Reputation: 107
I have a dataset that I'm working with that I'm attempting to reshape using tidyverse.
From:
|Name |eval |test |type | score|
|:----|:------|:----|:---------|-----:|
|John |first |1 |pretest | 10|
|John |first |1 |posttest | 15|
|John |first |2 |pretest | 20|
|John |first |2 |posttest | 30|
|John |second |1 |pretest | 35|
|John |second |1 |posttest | 50|
|John |second |2 |pretest | 5|
|John |second |2 |posttest | 10|
|Jane |first |1 |pretest | 40|
|Jane |first |1 |posttest | 20|
|Jane |first |2 |pretest | 10|
|Jane |first |2 |posttest | 20|
To:
|Name |eval |new_name | pre_test| post_test|
|:----|:------|:-------------|--------:|---------:|
|John |first |John_first_1 | 10| 15|
|John |first |John_first_2 | 20| 30|
|John |second |John_second_1 | 35| 50|
|John |second |John_second_2 | 5| 10|
|Jane |first |Jane_first_1 | 40| 20|
|Jane |first |Jane_first_2 | 10| 20|
tried doing group_by in order to group_by Name, eval, and test so that each group would essentially be pre_test vs. post_test for a given person.

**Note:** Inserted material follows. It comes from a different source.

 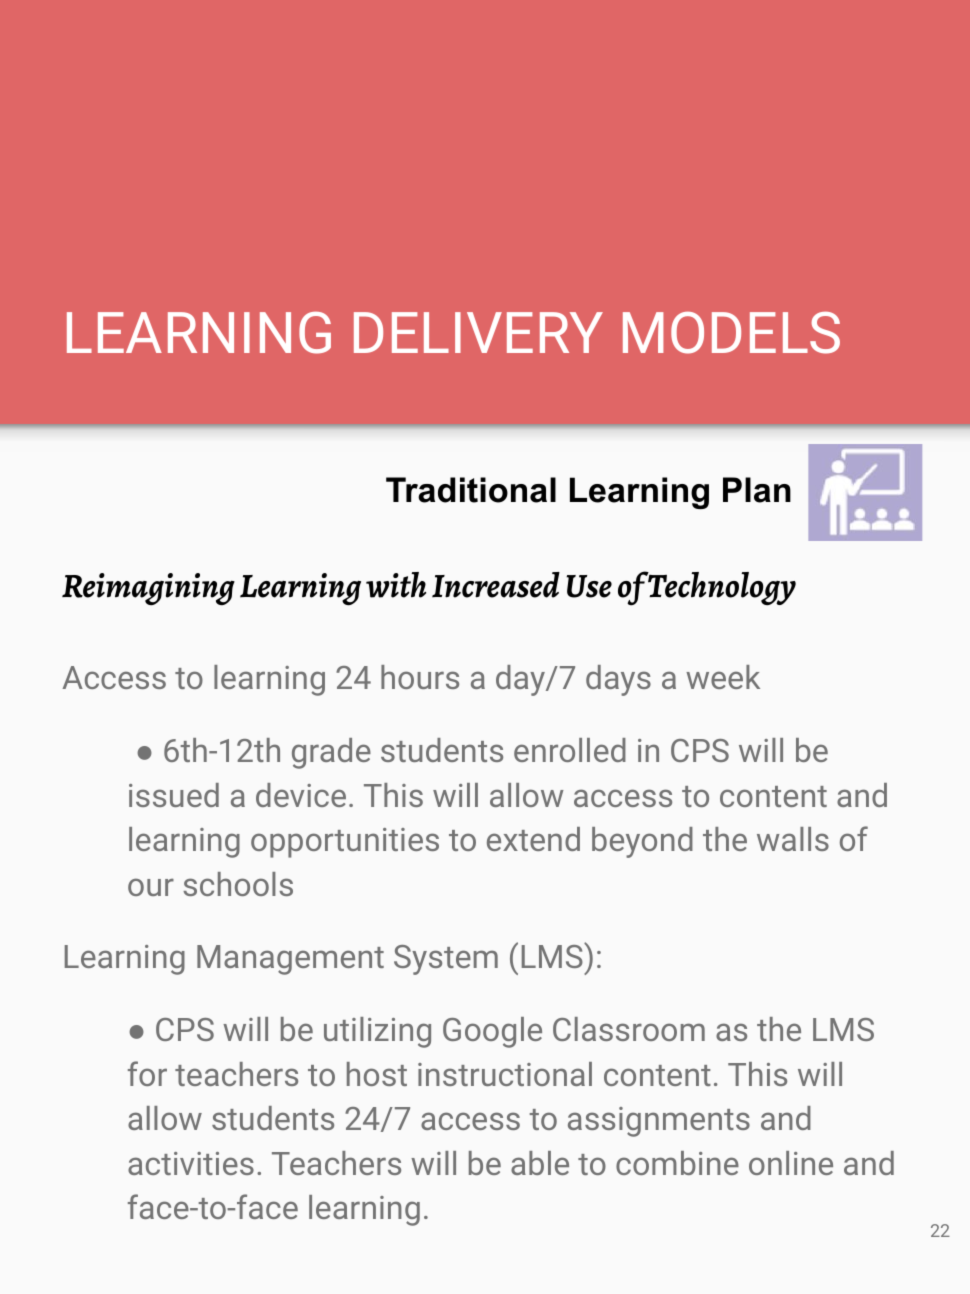 I want to click on Technology, so click(x=721, y=588).
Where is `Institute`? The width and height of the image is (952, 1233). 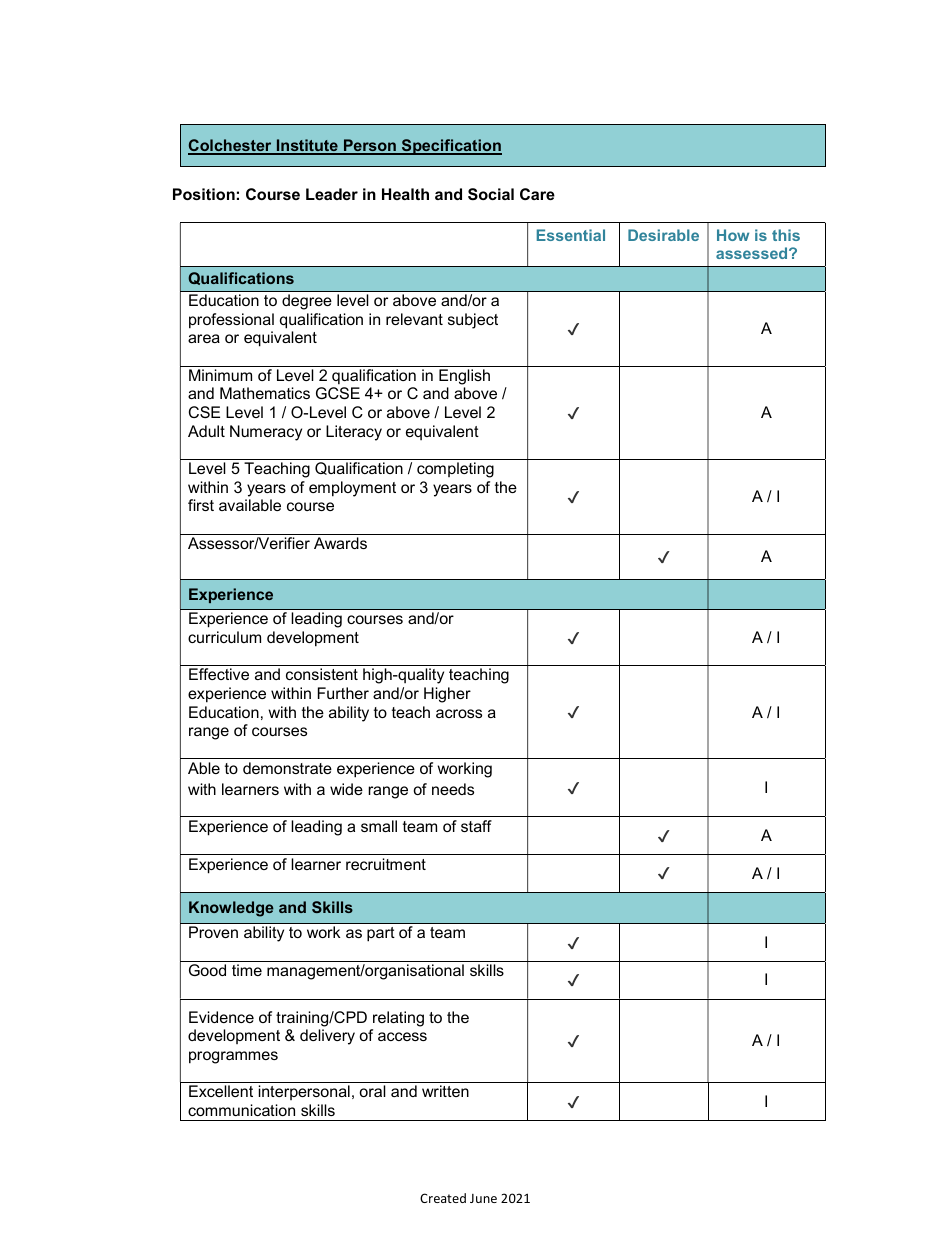
Institute is located at coordinates (307, 146).
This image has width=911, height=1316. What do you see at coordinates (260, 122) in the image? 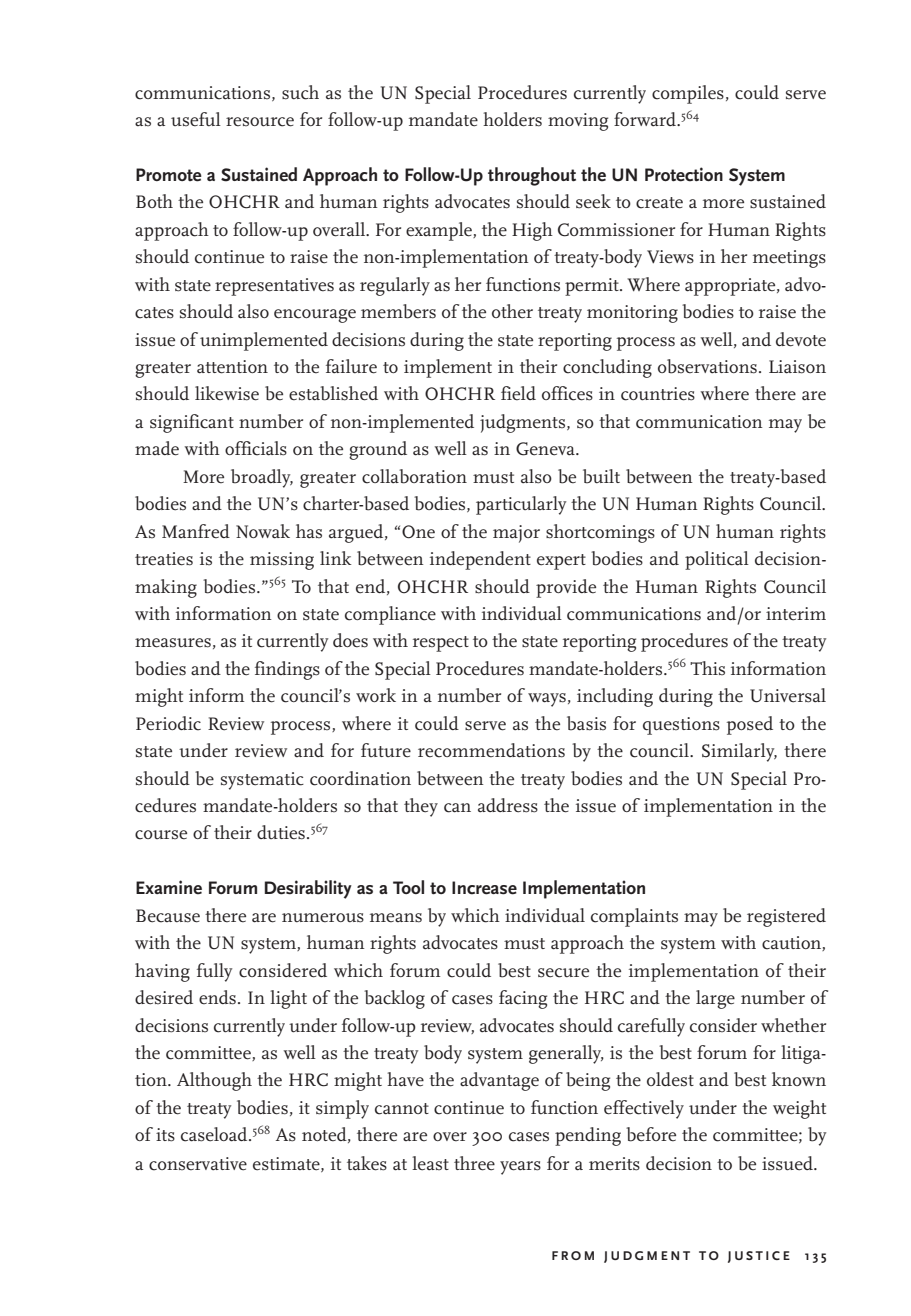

also tried using unite on Name, eval, test, and type. But if I do a spread after that then each the unique name end up being a number of columns.
also tried to doing a unite first on Name, eval, test first, and then a spread using key=(new united name) and value =Value, but the output isn't what I wanted
I know a loop function can be written to take every other value and put into a new column, but I'm trying to see if there's a tidyverse way to go about this.
Thanks!!
library(tidyverse)
Name <- c('John', 'John', 'John', 'John',
'John', 'John', 'John', 'John',
'Jane', 'Jane', 'Jane', 'Jane')
eval <- c('first', 'first', 'first', 'first',
'second', 'second', 'second', 'second',
'first', 'first', 'first', 'first')
test <- c('1', '1', '2', '2',
'1', '1', '2', '2',
'1', '1', '2', '2')
type <- c('pretest', 'posttest', 'pretest', 'posttest',
'pretest', 'posttest', 'pretest', 'posttest',
'pretest', 'posttest', 'pretest', 'posttest')
score <- c(10, 15, 20, 30, 35, 50, 5, 10, 40, 20, 10, 20)
df <- data.frame(Name, eval, test, type, score)
df %>%
unite(temp, Name, eval, test) %>%
spread(key=type, value=score)
Edit to show the original table that akrun's code worked on From:
|Name |eval |test |type | score|
|:----|:------|:----|:---------|-----:|
|John |first |1 |pretest | 10|
|John |first |1 |posttest | 15|
|John |first |2 |pretest | 20|
|John |first |2 |postttest | 30|
|John |second |1 |pretest | 35|
|John |second |1 |posttest | 50|
|John |second |2 |pretest | 5|
|John |second |2 |postttest | 10|
|Jane |first |1 |pretest | 40|
|Jane |first |1 |posttest | 20|
|Jane |first |2 |pretest | 10|
|Jane |first |2 |postttest | 20|
Upvotes: 3
Views: 148
Reputation: 887251
We can replace the multiple 't's in the 'type' column to make it same, then use unite
specify the remove = FALSE
to keep the initial columns as well and spread
library(dplyr)
library(tidyr)
library(stringr)
df %>%
mutate(type = str_replace(type, "t{2,}", "t")) %>%
unite(new_name, Name, eval, test, remove = FALSE) %>%
spread(type, score)
# new_name Name eval test postest pretest
#1 Jane_first_1 Jane first 1 20 40
#2 Jane_first_2 Jane first 2 20 10
#3 John_first_1 John first 1 15 10
#4 John_first_2 John first 2 30 20
#5 John_second_1 John second 1 50 35
#6 John_second_2 John second 2 10 5
In the new version tidyr_1.0.0
, pivot_wider
is introduced and it can be used as a more generalized version of spread
(would be deprecated in the future). So, instead of the spread
line at the end, use
...%>%
pivot_wider(names_from = type, values_from = score)
Upvotes: 4
Reputation: 530
How about something like....
data <- tibble(
Name = c(rep("John", 8), rep("Jane", 4)),
eval = c(rep("first", 4), rep("second", 4), rep("first", 4)),
type = rep(c("pretest", "posttest"), 6),
score = c(10, 15, 20, 30, 35, 50, 5, 10, 40, 20, 10, 20)
)
data %>%
group_by(Name, eval, type) %>%
mutate(num = 1:n(),
new_name = str_c(Name, "_", eval, "_", num)) %>%
ungroup() %>%
dplyr::select(new_name, type, score) %>%
spread(type, score)
Which yields:
# A tibble: 6 x 3
new_name posttest pretest
<chr> <dbl> <dbl>
1 Jane_first_1 20 40
2 Jane_first_2 20 10
3 John_first_1 15 10
4 John_first_2 30 20
5 John_second_1 50 35
6 John_second_2 10 5
Upvotes: 2